Tulsi Gabbard resigned as Donald Trump’s Director of National Intelligence on Friday. She cited her husband’s recent cancer diagnosis as the reason for her decision, though it is also true that she’d been generally sidelined within the administration—her past statements opposing military action clashed uncomfortably with Trump’s recent warmongering—and there had been rumors about her potential firing for several weeks prior to her resignation. Former deputy DNI Aaron Lukas has replaced her on an interim basis.
A new analysis from the pro-asylum NGO Human Rights First estimates that the Trump administration’s deportation flights emitted a whopping 370,240 tons of carbon dioxide in 2025—an 88 percent increase over similar emissions in 2024—and are on pace to emit even more carbon in 2026, making those flights an environmental as well as moral abomination. Though to be fair, for the Trump administration pumping more carbon into the atmosphere is a feature, not a bug.

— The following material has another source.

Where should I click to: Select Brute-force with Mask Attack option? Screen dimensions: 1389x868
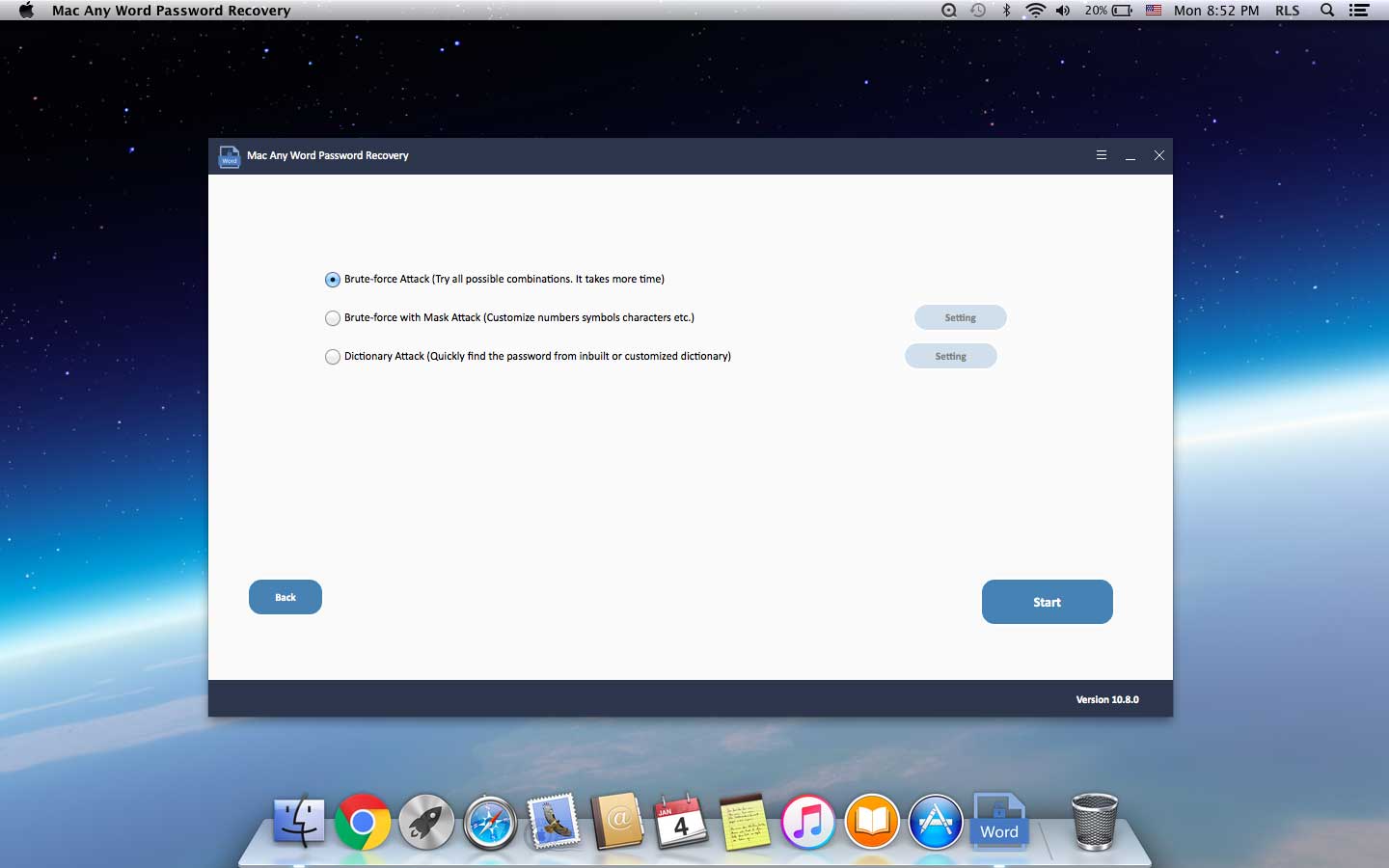(333, 318)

According to Foreign Policy’s Alexandra Sharp, Trump’s about-face on the subject of sending additional US forces to Poland caught European NATO members off guard. This seems about right, given that Trump himself couldn’t really explain why he decided to send those forces days after he canceled their deployment, other than to note what a nice guy Polish President Karol Nawrocki is. But the inconsistency leaves the Europeans wondering exactly what he’s doing and could work against the administration’s stated goal of forcing those countries to take on a greater share of the NATO defense burden.